From: Boris Brezillon <boris.brezillon@collabora.com>
To: "Adrián Larumbe" <adrian.larumbe@collabora.com>
Cc: Steven Price <steven.price@arm.com>,
Liviu Dudau <liviu.dudau@arm.com>,
Maarten Lankhorst <maarten.lankhorst@linux.intel.com>,
Maxime Ripard <mripard@kernel.org>,
Thomas Zimmermann <tzimmermann@suse.de>,
David Airlie <airlied@gmail.com>, Simona Vetter <simona@ffwll.ch>,
kernel@collabora.com, dri-devel@lists.freedesktop.org,
linux-kernel@vger.kernel.org
Subject: Re: [PATCH 3/3] drm/panthor: Rreset device and load FW after failed PM suspend
Date: Mon, 14 Oct 2024 09:27:04 +0200 [thread overview]
Message-ID: <20241014092704.50a21276@collabora.com> (raw)
In-Reply-To: <20241011225906.3789965-3-adrian.larumbe@collabora.com>
On Fri, 11 Oct 2024 23:57:01 +0100
Adrián Larumbe <adrian.larumbe@collabora.com> wrote:
> On rk3588 SoCs, during a runtime PM suspend, the transition to the
> lowest voltage/frequency pair might sometimes fail for reasons not yet
> understood. In that case, even a slow FW reset will fail, leaving the
> device's PM runtime status as unusuable.
>
> When that happens, successive attempts to resume the device upon running
> a job will always fail.
>
> Fix it by forcing a synchronous device reset, which will lead to a
> successful FW reload, and also reset the device's PM runtime error
> status before resuming it.
>
> Signed-off-by: Adrián Larumbe <adrian.larumbe@collabora.com>
> ---
> drivers/gpu/drm/panthor/panthor_device.c | 10 ++++++++++
> drivers/gpu/drm/panthor/panthor_device.h | 2 ++
> drivers/gpu/drm/panthor/panthor_sched.c | 7 +++++++
> 3 files changed, 19 insertions(+)
>
> diff --git a/drivers/gpu/drm/panthor/panthor_device.c b/drivers/gpu/drm/panthor/panthor_device.c
> index 5430557bd0b8..ec6fed5e996b 100644
> --- a/drivers/gpu/drm/panthor/panthor_device.c
> +++ b/drivers/gpu/drm/panthor/panthor_device.c
> @@ -105,6 +105,16 @@ static void panthor_device_reset_cleanup(struct drm_device *ddev, void *data)

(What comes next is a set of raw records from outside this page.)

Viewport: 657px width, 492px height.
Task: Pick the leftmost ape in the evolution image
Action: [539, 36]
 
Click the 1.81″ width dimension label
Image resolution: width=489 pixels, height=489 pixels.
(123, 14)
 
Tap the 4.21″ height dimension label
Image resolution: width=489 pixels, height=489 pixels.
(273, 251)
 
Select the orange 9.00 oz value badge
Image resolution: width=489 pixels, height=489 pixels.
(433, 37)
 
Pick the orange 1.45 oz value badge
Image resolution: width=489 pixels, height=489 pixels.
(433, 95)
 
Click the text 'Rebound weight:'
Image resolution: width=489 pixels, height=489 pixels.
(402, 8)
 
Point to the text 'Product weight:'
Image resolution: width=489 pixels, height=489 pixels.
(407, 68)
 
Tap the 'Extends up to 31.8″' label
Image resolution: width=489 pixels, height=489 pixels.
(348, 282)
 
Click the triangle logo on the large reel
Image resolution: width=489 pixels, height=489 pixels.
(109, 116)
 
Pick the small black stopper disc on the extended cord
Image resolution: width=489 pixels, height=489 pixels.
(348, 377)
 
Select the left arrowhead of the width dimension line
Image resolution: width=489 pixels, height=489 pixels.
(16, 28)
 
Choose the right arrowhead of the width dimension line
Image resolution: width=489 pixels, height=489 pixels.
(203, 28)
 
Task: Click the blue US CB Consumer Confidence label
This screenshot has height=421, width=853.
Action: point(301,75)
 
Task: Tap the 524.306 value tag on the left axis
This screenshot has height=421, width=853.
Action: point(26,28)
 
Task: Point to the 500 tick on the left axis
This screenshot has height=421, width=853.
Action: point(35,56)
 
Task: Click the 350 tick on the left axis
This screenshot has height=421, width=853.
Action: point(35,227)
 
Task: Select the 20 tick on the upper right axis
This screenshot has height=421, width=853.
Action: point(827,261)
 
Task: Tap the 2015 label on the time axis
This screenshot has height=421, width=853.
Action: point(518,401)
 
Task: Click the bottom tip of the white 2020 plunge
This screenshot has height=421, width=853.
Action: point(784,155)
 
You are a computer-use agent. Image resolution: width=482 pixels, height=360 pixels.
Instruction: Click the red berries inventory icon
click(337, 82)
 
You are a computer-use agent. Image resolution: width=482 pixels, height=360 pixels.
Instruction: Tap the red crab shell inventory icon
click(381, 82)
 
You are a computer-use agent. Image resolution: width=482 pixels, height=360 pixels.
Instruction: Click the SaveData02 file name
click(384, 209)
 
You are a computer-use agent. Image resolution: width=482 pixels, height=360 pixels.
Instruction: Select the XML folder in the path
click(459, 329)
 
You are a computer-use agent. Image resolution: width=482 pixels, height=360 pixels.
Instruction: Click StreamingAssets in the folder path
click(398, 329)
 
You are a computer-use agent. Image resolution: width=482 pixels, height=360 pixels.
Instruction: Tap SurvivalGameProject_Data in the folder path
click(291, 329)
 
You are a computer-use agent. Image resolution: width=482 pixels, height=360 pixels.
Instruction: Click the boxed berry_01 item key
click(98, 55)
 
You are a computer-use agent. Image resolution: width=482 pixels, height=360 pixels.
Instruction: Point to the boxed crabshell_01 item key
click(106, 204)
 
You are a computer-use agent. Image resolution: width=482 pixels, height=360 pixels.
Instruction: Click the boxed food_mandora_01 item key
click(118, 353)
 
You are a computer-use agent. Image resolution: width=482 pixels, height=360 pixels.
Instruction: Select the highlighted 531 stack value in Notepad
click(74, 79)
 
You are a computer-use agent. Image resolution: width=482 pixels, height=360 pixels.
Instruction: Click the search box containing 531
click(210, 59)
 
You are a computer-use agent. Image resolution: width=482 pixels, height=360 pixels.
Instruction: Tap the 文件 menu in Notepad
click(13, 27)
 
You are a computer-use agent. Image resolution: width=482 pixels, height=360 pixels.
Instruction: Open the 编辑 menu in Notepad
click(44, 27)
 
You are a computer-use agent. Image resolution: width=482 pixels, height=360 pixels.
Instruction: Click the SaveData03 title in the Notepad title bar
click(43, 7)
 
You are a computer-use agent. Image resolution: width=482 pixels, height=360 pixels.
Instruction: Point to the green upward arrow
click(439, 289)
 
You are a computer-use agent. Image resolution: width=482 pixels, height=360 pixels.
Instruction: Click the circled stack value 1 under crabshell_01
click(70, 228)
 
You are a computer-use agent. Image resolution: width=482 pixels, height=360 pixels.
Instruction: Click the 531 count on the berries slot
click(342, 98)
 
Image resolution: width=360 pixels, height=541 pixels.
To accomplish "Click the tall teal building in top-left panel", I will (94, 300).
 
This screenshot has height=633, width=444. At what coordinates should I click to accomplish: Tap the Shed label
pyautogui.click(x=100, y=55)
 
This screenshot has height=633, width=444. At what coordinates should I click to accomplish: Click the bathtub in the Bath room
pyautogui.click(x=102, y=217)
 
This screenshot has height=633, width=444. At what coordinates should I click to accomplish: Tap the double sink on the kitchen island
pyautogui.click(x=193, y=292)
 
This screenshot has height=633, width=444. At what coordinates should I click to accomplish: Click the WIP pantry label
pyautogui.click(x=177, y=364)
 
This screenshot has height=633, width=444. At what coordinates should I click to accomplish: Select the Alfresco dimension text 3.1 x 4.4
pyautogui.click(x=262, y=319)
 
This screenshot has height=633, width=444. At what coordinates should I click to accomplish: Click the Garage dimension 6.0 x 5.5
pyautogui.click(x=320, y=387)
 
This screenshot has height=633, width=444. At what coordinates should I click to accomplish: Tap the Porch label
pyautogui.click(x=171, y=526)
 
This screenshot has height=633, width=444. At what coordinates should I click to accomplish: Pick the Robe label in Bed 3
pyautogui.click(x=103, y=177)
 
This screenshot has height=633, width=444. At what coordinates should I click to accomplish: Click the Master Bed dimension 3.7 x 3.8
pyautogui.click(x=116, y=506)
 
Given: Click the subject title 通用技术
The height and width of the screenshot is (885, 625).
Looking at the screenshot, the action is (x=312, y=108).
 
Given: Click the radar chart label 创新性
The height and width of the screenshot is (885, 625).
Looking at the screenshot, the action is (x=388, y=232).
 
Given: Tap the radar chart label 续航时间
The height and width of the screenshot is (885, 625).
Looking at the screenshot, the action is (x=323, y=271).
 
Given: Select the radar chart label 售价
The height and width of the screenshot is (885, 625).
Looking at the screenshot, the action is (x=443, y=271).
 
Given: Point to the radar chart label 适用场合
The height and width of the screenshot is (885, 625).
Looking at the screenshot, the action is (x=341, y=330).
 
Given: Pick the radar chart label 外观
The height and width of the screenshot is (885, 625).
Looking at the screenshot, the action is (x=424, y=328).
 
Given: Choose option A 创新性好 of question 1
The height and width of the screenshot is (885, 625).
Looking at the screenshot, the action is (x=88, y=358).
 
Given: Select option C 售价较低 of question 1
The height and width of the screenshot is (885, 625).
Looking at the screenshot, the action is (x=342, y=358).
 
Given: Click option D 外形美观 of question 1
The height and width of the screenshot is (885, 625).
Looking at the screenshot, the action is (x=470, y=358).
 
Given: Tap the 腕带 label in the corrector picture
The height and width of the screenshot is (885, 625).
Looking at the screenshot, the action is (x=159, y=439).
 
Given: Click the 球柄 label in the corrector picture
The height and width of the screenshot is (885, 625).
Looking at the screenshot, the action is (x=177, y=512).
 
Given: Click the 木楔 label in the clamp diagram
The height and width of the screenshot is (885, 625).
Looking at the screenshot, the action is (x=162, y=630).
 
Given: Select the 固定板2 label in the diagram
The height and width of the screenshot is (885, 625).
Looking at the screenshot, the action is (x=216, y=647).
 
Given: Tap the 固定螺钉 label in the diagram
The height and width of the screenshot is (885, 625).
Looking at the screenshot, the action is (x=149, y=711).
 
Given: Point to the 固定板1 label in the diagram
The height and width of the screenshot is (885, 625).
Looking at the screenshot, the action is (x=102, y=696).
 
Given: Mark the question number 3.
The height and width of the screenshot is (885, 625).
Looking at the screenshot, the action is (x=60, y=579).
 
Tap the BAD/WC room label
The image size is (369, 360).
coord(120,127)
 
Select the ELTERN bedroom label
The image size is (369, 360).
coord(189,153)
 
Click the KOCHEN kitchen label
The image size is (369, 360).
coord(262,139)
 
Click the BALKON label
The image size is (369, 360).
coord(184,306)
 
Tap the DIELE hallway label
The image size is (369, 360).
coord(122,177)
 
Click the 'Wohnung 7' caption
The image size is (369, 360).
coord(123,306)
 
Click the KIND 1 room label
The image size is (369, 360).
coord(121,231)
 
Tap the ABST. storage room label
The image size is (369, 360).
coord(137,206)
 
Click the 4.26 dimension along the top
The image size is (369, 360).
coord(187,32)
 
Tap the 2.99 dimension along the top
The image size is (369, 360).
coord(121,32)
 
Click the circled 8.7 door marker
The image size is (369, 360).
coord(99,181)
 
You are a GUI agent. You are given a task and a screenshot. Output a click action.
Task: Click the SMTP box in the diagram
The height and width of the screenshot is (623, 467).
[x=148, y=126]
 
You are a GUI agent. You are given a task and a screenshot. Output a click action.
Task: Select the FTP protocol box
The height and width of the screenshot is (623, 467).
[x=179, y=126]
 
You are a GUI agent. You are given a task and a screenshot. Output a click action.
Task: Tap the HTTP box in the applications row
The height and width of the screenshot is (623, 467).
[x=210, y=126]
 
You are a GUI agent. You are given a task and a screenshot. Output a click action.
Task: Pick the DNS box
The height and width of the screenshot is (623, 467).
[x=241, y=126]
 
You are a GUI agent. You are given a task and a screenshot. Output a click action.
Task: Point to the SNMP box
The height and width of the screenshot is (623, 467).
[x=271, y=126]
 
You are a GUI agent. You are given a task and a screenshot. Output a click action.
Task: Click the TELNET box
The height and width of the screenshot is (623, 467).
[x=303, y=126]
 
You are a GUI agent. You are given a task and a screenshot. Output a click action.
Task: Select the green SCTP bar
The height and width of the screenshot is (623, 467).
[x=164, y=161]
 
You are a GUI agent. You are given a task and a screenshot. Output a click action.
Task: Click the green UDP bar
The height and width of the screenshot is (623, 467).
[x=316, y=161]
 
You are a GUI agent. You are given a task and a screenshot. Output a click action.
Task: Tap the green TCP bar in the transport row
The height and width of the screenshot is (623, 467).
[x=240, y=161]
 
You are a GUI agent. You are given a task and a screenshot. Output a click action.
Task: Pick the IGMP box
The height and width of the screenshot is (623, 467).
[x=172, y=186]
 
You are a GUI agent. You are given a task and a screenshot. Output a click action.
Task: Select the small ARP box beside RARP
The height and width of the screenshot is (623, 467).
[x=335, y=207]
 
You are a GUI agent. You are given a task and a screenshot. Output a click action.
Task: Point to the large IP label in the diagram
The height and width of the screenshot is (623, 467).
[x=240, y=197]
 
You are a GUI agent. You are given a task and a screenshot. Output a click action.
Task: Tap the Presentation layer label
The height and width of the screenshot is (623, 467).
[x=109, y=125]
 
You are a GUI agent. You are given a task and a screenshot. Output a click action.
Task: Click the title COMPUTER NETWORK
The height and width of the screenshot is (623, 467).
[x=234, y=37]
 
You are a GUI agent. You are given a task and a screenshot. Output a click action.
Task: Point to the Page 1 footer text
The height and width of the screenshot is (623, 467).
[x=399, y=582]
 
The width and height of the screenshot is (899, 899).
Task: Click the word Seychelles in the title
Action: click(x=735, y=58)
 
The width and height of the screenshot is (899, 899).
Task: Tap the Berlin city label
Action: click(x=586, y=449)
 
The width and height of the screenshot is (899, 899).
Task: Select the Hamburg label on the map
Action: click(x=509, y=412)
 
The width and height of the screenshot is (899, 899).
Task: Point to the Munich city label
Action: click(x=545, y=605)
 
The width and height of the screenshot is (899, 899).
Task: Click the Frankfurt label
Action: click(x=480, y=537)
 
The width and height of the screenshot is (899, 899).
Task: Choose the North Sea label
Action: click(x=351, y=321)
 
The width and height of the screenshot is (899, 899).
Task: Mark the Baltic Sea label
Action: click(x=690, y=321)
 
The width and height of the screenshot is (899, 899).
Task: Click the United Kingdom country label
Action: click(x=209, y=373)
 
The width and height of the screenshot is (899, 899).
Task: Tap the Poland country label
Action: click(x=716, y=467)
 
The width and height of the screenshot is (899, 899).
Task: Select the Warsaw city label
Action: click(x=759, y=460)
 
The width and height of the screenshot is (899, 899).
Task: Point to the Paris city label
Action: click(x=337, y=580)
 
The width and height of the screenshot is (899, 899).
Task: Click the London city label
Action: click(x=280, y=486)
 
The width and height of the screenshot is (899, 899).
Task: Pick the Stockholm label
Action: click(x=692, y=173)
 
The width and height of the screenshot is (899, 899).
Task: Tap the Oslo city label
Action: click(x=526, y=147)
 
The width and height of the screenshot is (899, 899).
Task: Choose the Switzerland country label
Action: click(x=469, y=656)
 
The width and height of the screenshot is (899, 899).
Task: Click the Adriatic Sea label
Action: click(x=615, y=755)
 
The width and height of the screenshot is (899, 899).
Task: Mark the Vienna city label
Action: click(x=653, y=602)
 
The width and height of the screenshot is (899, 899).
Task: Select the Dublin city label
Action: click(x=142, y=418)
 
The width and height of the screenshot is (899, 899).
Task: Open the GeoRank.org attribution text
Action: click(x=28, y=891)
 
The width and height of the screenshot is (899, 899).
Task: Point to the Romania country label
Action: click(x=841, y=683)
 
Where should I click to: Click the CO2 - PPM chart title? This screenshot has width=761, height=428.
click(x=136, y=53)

> destroy_workqueue(ptdev->reset.wq);
> }
>
> +int panthor_device_reset_sync(struct panthor_device *ptdev)
> +{
> + panthor_fw_pre_reset(ptdev, false);
> + panthor_mmu_pre_reset(ptdev);
> + panthor_gpu_soft_reset(ptdev);
> + panthor_gpu_l2_power_on(ptdev);
> + panthor_mmu_post_reset(ptdev);
> + return panthor_fw_post_reset(ptdev);
> +}
> +
> static void panthor_device_reset_work(struct work_struct *work)
> {
> struct panthor_device *ptdev = container_of(work, struct panthor_device, reset.work);
> diff --git a/drivers/gpu/drm/panthor/panthor_device.h b/drivers/gpu/drm/panthor/panthor_device.h
> index 0e68f5a70d20..05a5a7233378 100644
> --- a/drivers/gpu/drm/panthor/panthor_device.h
> +++ b/drivers/gpu/drm/panthor/panthor_device.h
> @@ -217,6 +217,8 @@ struct panthor_file {
> int panthor_device_init(struct panthor_device *ptdev);
> void panthor_device_unplug(struct panthor_device *ptdev);
>
> +int panthor_device_reset_sync(struct panthor_device *ptdev);
> +
> /**
> * panthor_device_schedule_reset() - Schedules a reset operation
> */
> diff --git a/drivers/gpu/drm/panthor/panthor_sched.c b/drivers/gpu/drm/panthor/panthor_sched.c
> index c7b350fc3eba..9a854c8c5718 100644
> --- a/drivers/gpu/drm/panthor/panthor_sched.c
> +++ b/drivers/gpu/drm/panthor/panthor_sched.c
> @@ -3101,6 +3101,13 @@ queue_run_job(struct drm_sched_job *sched_job)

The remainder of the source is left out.